As a former San Francisco resident, I still love the idea that many life-altering movements begin on the West Coast and make their way East. Now a Colorado resident, these movements will come my way sooner than they might in New York, where I was born.
Why do we need all that plastic anyway? What do we need it for? Many Americans buy new, perfectly perforated rolls of plastic bags with which to line their garbage cans. As an obsessive-compulsive recycler, I use and re-use plastic grocery sacks – when I can’t get paper instead – though I try to avoid receiving the bags in the first place. When I refuse them, clerks look at me funny: “No bag?” As if I couldn’t transport that bean-and-cheese burrito from the gas station counter to my car at the pumps without one.
Despite this economy, I end up with zillions of the annoying white things, some of them stamped with their stores’ labels, some with the generic “Thank You For Shopping.”
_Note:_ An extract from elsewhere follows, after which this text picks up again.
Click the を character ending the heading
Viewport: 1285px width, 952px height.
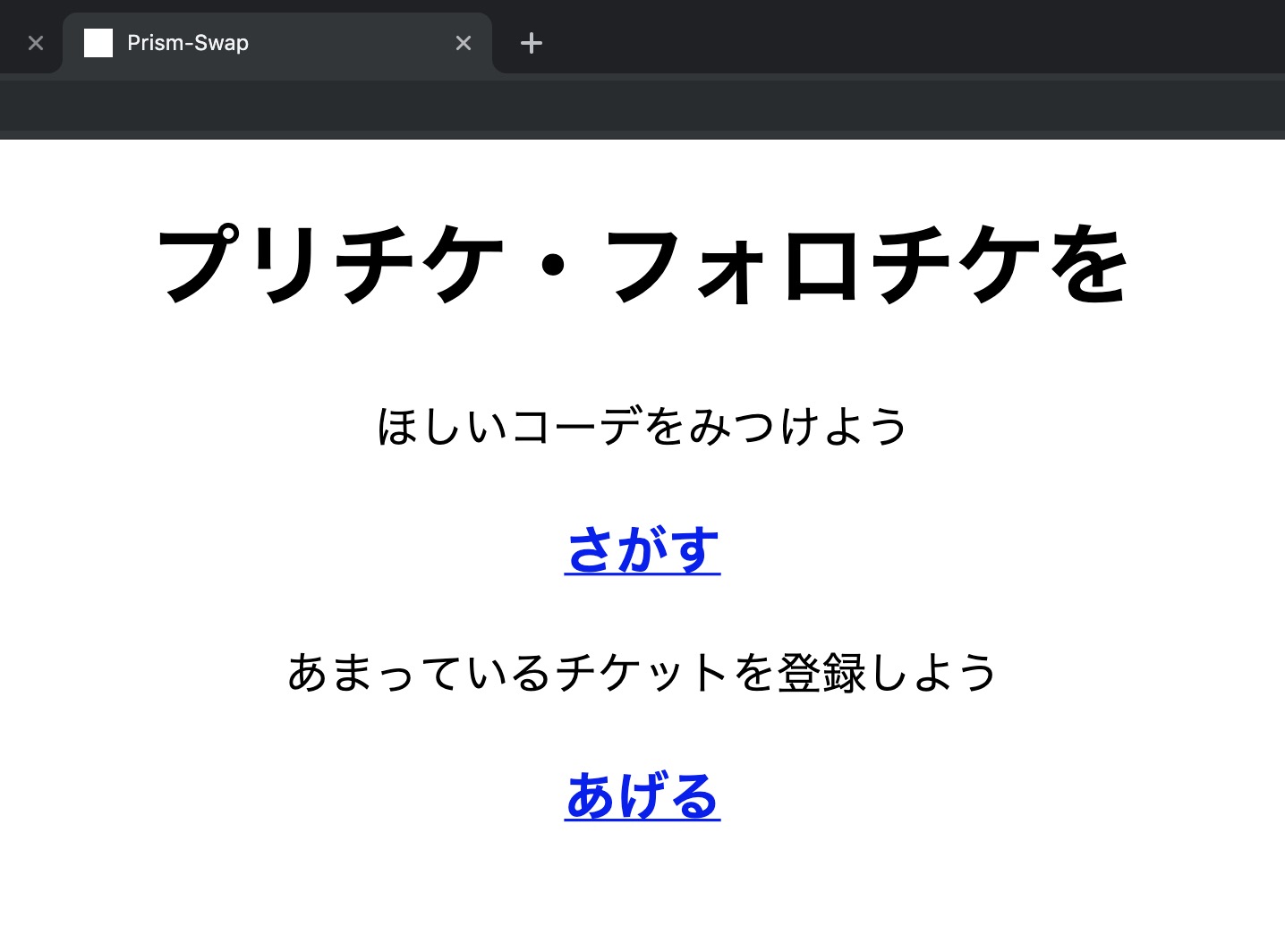(1086, 265)
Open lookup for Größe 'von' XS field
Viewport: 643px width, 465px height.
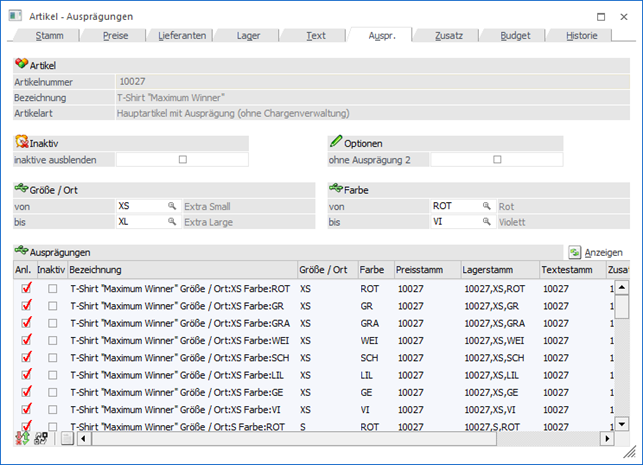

What if everyone carried a basket or cloth bag, as they do elsewhere in the world, simply because it makes more sense than throwing away countless sacks into limited landfills? Every consumer in the United States ends up with hundreds, even thousands of them every year.
Each afternoon, I walk the meadows outside town with my dogs, fields awaiting new houses that once were home to pioneer dwellings. Blue and white plastic bags snag on tumbleweed and the occasional bush, ripping themselves to pieces in the wind. On these uninhabited acres, I find beautiful detritus: purple glass, fragments of graceful cast iron stoves, shards of 19th century porcelain, trekked hundreds of miles from the prairies. These ceramic pieces of other, older lives will become mosaic stepping stones to the door of my cabin, the glass will coalesce in sculptures which capture and refract sunlight in multi-colored kaleidoscopic flashes against the white-tipped Sangres.
I do not come to scavenging by family example, though I remain struck by a tale I heard in my 20s of an acquaintance’s grandmother, a Great Depression-era young mother, who saved absolutely everything: all rubber bands, string, rags in bundles, soap scraps with which to craft many-layered new bars. In my understanding, this Russian-Jewish grandmother co-exists with today’s child scavengers in South American dumps, sifting the refuse of our bountiful lives for useful and usable detritus. Why are we so careless with what we have? Why so in love with throwing everything away?
Long ago, on my first and last visit to Los Angeles to stay with a sister of a friend, we ate for dinner the vegetarian quiches I had so carefully prepared. Cleaning up afterward, the sister began to throw the remaining slices in the trash. I stopped her: “We can have them tomorrow,” I told her, imagining the tasty spinach-cheese-egg pie for breakfast with orange juice and coffee. “Oh, we don’t do leftovers,” she told me, completely unselfconscious in her gleaming kitchen in a brand new multiplex in a recently constructed development of a suburb north of the city.
As a nation, we don’t “do” recycling very well – not yet. Some places, like my former home of Portland, Ore., do it very well. There, one can recycle plastic bags as well as paper, cardboard and plastic containers at curbside. Modbury, England, has already followed San Francisco’s lead. But why don’t we quit bringing all this junk home in the first place?
Just as advertisers use public space (airwaves, placards in rapid transit, billboards) to promote their wares, why don’t businesses offer free, good-looking and strong cloth bags – made in America – stamped or sewn with logos and promotions?
What if being green was patriotic, even sexy? Why not?